Había salido a llamar al ascensor y una corriente de aire había
cerrado la puerta, así que lo estaba esperando ahí. Desayunaron
juntos. Se gustaban. Él le dijo que se iba al día siguiente a París
y que era para siempre, así que se abrazaron, se besaron y no volvió
a verla. Pero después de haber sentido en sus oídos a la alumna
brillante derritiéndose de gusto se juró no volver a tocar a su
mujer (para no olvidar ese sonido nada debía pasar por encima de él
en su memoria y lo presente siempre pasa por encima de lo pasado) y,
como ella quería hijos, eso había supuesto un problema. Él no
estaba seguro de lo de los hijos, no podían presionarlo en ese
sentido. No podían presionarlo para nada. Recibía presiones por
todos lados y estaba hasta las pelotas. Un día durante la cena
anunció lo de París; necesitaba estar solo. En París tampoco
podría evitar estar rodeado de gentuza pero al menos esa gentuza
hablaría un idioma que no entendería. Su mujer puso el grito en el
cielo y le dijo que si se iba, que no volviese. Y no pensaba volver.
Aunque lo de Francia era temporal; tenía un par de amigos allí,
ellos lo ayudarían en lo que necesitara. Iba a irse dentro de dos
semanas, pero había adelantado el viaje. No podía dormir porque el
deseo de marcharse lo consumía. Me pidió perdón por la escena
absurda de la estación, le había sido imposible evitar que lo
siguieran. Me confesó, como yo había pensado, que no hubiera subido
al tren sin Sigmund (la vaquita). A menudo lo llamaba también
Hermanito, como nombre cariñoso, pero sí, su nombre era Sigmund
Freud. Yo me eché a reír horrorizada. ¿Por qué me reía?
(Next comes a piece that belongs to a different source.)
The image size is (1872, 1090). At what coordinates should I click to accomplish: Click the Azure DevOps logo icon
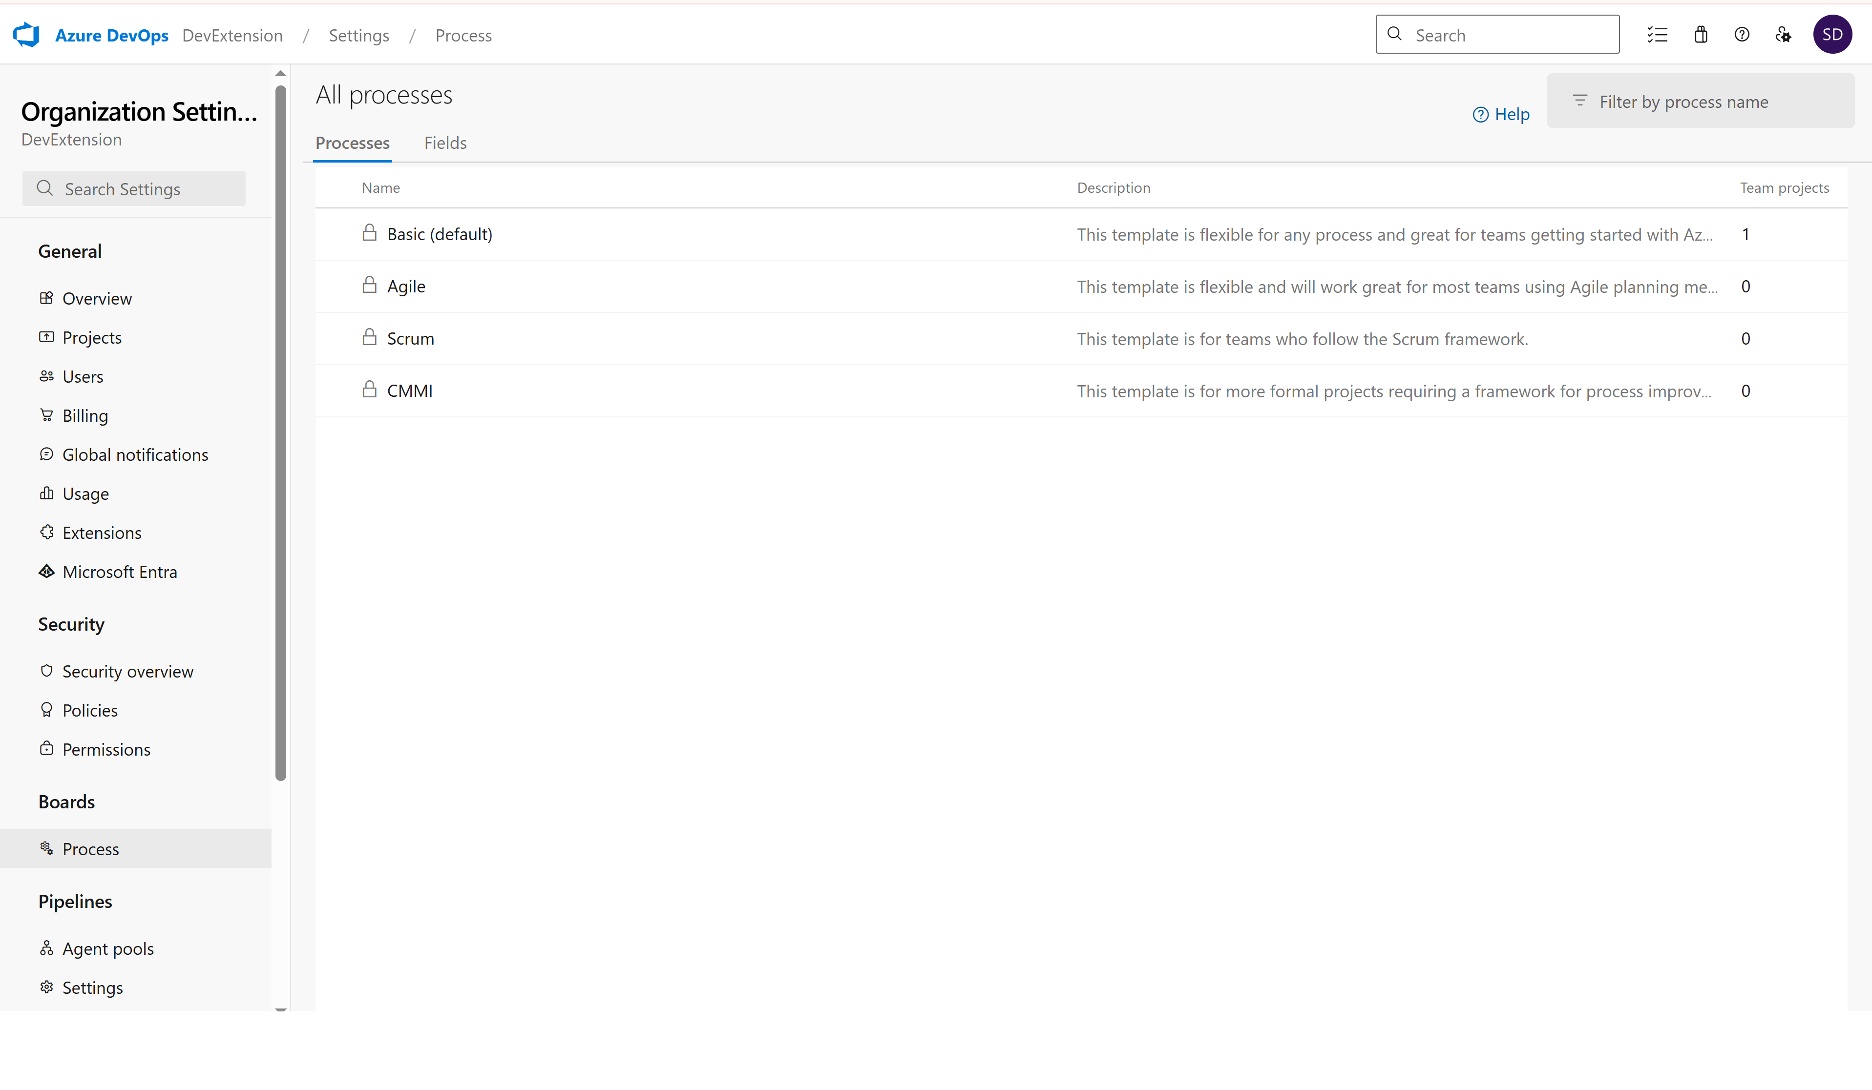pyautogui.click(x=27, y=35)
Si su
perro no era la reencarnación de Freud, lo era de algún discípulo
tan leal que merecía todo su respeto, aunque confiaba menos en sus
discípulos que en el mismo Freud. Hacía unos años, su novia y él
habían estado en Viena. El cachorrito indefenso que entonces era
Sigmund vivía en el portal de la casa de Freud. Lo vio una vez, dos
veces, cuando pasaron por allí por casualidad, y empezó a espiarlo
por curiosidad mientras la novia se perdía por una larga lista de
museos que a él le importaban un carajo. El perro sólo se movía de
ahí para ir en busca de comida al restaurante más cercano, pero por
lo demás apenas comía. Si tenía oportunidad se colaba en la casa y
vivía dentro hasta que lo echaban, y entonces se sentaba en la acera
mirando las ventanas como melancólico, hasta que se cansaba y volvía
a acurrucarse en el portal. Le impresionaba tan poco la presencia de
la gente que Daniel llegó a pensar que era ciego y que sólo vivía
de sonidos e intuiciones. Se dejaba acariciar (sin duda le gustaba
mucho) pero no se dejaba coger ni por niños ni por mujeres guapas,
porque tenía algún compromiso que Daniel no comprendía aún. Él
se enamoró del perro. Le reconcomía la idea de que su desamparo era
deliberado, de que sólo estaba esperando a alguien y él quería
saber a quién, qué ser humano merecía tanta devoción por parte de
un animal, nadie, nadie era un ser humano tan digno, así que se
pasaba horas y horas oculto cerca de la casa esperando al dueño,
sólo para verlo, ni siquiera sabía si se atrevería a hablarle. Su
novia se burlaba de él. Un día abandonó los museos para hacerle
compañía y puso fin a su absurda espera. Era evidente que Daniel
estaba malinterpretándolo todo. El perro no podía haber conocido
y/o amado a Sigmund Freud porque era demasiado joven y la idea de que
el espíritu (si es que existía tal cosa) de Freud estuviese
encerrado en el cuerpecito del cachorro era la cosa más tonta que
Daniel había dicho en toda su vida (y había dicho muchas cosas
tontas). Estaba claro que al perrito ni siquiera le gustaba Viena.
Estaba en ese portal sólo porque Daniel estaba de pie en el portal
de enfrente y estaba esperando a que se decidiera a llevarlo a Praga
con ellos. Daniel se rió torturado, la besó en la boca y salió
corriendo a abrazar al perro. Sigmund le dijo que no hablaba checo
pero Daniel prometió que le enseñaría y se juraron amor eterno.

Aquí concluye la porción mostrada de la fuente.